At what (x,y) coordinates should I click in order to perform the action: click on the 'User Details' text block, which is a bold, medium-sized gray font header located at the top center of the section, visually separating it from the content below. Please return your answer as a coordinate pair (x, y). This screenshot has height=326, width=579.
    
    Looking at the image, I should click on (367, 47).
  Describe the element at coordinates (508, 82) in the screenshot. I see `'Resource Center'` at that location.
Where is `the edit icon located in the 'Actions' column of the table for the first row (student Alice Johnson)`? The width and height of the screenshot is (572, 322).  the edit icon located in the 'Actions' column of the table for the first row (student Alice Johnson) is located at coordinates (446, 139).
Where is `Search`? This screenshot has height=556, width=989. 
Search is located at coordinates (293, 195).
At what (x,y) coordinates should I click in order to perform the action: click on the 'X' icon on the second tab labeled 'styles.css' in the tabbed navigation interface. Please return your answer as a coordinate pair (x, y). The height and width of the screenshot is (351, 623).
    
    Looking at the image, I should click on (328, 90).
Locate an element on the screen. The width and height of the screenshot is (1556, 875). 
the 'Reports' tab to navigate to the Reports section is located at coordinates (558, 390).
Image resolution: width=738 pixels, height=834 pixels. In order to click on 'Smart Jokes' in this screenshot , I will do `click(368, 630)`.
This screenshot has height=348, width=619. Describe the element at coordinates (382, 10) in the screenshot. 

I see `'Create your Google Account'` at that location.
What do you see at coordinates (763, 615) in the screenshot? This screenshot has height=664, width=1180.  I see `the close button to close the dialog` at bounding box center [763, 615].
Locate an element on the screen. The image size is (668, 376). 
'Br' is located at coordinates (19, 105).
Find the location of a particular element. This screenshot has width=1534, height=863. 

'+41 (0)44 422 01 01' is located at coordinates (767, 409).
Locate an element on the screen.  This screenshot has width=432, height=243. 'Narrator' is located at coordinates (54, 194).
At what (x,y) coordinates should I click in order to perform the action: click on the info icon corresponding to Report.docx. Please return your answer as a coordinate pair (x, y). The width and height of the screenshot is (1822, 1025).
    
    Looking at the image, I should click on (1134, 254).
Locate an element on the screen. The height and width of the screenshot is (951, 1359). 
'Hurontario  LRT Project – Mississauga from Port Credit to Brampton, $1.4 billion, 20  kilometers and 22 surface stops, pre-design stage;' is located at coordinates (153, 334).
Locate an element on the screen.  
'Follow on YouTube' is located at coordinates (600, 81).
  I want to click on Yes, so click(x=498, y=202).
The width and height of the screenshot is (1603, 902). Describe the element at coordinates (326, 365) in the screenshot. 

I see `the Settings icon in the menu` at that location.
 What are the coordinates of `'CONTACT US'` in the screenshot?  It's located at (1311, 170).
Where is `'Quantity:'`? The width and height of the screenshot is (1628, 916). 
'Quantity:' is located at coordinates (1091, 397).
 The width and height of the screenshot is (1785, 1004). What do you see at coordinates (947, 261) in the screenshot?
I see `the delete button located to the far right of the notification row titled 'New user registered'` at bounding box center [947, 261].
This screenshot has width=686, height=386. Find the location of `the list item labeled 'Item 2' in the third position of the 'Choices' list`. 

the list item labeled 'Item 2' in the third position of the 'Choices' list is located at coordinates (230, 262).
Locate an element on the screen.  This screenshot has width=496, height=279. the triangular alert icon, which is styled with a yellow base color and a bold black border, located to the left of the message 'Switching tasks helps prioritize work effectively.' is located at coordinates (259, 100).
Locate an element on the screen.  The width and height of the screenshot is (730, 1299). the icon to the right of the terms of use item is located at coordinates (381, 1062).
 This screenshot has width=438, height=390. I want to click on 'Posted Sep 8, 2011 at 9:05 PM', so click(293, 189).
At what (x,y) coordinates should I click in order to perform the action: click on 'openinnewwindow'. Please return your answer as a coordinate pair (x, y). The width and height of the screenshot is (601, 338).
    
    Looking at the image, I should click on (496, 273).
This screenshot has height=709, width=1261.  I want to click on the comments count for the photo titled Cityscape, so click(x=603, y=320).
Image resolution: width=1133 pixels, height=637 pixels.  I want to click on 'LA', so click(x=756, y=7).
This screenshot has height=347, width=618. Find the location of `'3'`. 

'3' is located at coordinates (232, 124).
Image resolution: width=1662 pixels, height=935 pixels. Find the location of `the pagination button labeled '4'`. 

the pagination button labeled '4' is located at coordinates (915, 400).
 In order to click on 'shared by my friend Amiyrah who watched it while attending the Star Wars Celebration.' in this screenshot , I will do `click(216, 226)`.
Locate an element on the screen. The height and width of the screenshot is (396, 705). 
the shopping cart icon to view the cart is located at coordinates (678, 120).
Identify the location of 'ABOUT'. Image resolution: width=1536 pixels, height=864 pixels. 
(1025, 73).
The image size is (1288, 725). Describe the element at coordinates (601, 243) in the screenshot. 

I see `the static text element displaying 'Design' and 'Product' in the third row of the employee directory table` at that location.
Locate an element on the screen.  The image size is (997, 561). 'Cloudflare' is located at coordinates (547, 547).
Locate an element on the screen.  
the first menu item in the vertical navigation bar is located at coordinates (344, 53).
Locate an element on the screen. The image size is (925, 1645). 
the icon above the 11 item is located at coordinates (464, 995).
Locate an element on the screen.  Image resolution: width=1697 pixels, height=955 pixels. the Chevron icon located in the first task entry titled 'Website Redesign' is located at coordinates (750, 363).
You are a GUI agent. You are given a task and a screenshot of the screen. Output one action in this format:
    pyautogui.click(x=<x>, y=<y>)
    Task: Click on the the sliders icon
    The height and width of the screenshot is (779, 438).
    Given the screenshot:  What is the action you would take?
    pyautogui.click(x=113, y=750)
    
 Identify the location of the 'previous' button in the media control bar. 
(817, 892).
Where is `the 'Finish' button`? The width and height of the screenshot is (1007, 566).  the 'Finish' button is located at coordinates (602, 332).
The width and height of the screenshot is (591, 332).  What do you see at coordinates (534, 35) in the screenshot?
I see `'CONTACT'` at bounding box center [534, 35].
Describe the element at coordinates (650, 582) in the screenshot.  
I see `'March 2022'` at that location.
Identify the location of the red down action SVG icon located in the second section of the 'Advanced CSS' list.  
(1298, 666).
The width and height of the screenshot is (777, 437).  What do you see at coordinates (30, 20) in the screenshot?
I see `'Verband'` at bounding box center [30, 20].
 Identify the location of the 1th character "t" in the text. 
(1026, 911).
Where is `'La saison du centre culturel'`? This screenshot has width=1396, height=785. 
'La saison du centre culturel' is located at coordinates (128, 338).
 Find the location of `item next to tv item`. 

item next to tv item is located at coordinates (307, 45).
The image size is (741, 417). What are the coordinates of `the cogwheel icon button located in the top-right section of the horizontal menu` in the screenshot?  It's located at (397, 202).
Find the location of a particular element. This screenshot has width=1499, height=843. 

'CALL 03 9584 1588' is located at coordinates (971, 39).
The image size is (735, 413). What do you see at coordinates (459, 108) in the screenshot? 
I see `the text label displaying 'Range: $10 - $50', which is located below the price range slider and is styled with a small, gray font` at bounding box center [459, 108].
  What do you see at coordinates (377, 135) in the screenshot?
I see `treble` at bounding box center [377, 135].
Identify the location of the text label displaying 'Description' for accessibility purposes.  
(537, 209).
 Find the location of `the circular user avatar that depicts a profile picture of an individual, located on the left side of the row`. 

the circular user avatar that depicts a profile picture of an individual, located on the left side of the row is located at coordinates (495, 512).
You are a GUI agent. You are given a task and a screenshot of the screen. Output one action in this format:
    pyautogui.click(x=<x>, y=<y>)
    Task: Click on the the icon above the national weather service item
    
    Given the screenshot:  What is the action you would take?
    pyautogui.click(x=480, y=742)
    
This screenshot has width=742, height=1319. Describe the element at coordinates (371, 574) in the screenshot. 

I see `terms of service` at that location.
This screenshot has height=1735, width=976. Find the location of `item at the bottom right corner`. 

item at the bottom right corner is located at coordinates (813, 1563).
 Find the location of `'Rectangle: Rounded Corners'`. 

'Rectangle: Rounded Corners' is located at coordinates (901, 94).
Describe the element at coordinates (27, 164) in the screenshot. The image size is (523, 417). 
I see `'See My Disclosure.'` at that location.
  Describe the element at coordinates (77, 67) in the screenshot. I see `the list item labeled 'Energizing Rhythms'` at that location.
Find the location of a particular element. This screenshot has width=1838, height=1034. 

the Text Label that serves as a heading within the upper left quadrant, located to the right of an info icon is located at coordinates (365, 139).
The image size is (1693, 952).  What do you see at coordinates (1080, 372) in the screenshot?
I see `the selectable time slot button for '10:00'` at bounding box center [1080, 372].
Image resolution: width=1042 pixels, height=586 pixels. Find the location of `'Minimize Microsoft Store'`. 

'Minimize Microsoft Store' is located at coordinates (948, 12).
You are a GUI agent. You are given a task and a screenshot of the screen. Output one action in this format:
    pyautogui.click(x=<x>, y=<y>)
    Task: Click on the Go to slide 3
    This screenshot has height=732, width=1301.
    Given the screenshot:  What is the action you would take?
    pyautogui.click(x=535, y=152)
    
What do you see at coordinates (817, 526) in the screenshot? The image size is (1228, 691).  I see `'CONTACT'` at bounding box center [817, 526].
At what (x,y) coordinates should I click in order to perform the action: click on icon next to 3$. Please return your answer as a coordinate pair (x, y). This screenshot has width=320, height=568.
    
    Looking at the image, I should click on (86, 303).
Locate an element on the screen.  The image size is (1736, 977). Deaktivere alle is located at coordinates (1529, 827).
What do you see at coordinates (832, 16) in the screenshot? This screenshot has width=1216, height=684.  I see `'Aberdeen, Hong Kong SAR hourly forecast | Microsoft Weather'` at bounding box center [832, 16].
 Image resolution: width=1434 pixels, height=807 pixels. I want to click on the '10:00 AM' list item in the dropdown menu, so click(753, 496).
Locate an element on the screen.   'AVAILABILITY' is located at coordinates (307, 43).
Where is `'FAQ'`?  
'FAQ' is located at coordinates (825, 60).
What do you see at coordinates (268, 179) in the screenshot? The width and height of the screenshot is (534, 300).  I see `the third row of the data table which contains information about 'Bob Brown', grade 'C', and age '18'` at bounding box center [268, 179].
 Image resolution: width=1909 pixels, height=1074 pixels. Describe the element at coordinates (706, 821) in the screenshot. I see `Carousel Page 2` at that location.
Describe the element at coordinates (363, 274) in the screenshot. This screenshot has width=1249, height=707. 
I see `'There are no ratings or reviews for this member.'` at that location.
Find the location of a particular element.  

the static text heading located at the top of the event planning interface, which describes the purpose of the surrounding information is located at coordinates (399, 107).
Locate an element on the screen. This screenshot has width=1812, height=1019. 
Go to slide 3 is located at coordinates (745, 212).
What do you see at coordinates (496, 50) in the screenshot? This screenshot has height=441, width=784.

━━━━━━━━━━

- _What this task involves_:
Repeat the records above verbatim, from the line containing "has width=1838, height=1034." through the line containing "coordinates (1529, 827).", both of those lines included.

- _Answer to this exercise_:
Find the location of a particular element. This screenshot has width=1838, height=1034. 

the Text Label that serves as a heading within the upper left quadrant, located to the right of an info icon is located at coordinates (365, 139).
The image size is (1693, 952).  What do you see at coordinates (1080, 372) in the screenshot?
I see `the selectable time slot button for '10:00'` at bounding box center [1080, 372].
Image resolution: width=1042 pixels, height=586 pixels. Find the location of `'Minimize Microsoft Store'`. 

'Minimize Microsoft Store' is located at coordinates (948, 12).
You are a GUI agent. You are given a task and a screenshot of the screen. Output one action in this format:
    pyautogui.click(x=<x>, y=<y>)
    Task: Click on the Go to slide 3
    This screenshot has height=732, width=1301.
    Given the screenshot:  What is the action you would take?
    pyautogui.click(x=535, y=152)
    
What do you see at coordinates (817, 526) in the screenshot? The image size is (1228, 691).  I see `'CONTACT'` at bounding box center [817, 526].
At what (x,y) coordinates should I click in order to perform the action: click on icon next to 3$. Please return your answer as a coordinate pair (x, y). This screenshot has width=320, height=568.
    
    Looking at the image, I should click on (86, 303).
Locate an element on the screen.  The image size is (1736, 977). Deaktivere alle is located at coordinates (1529, 827).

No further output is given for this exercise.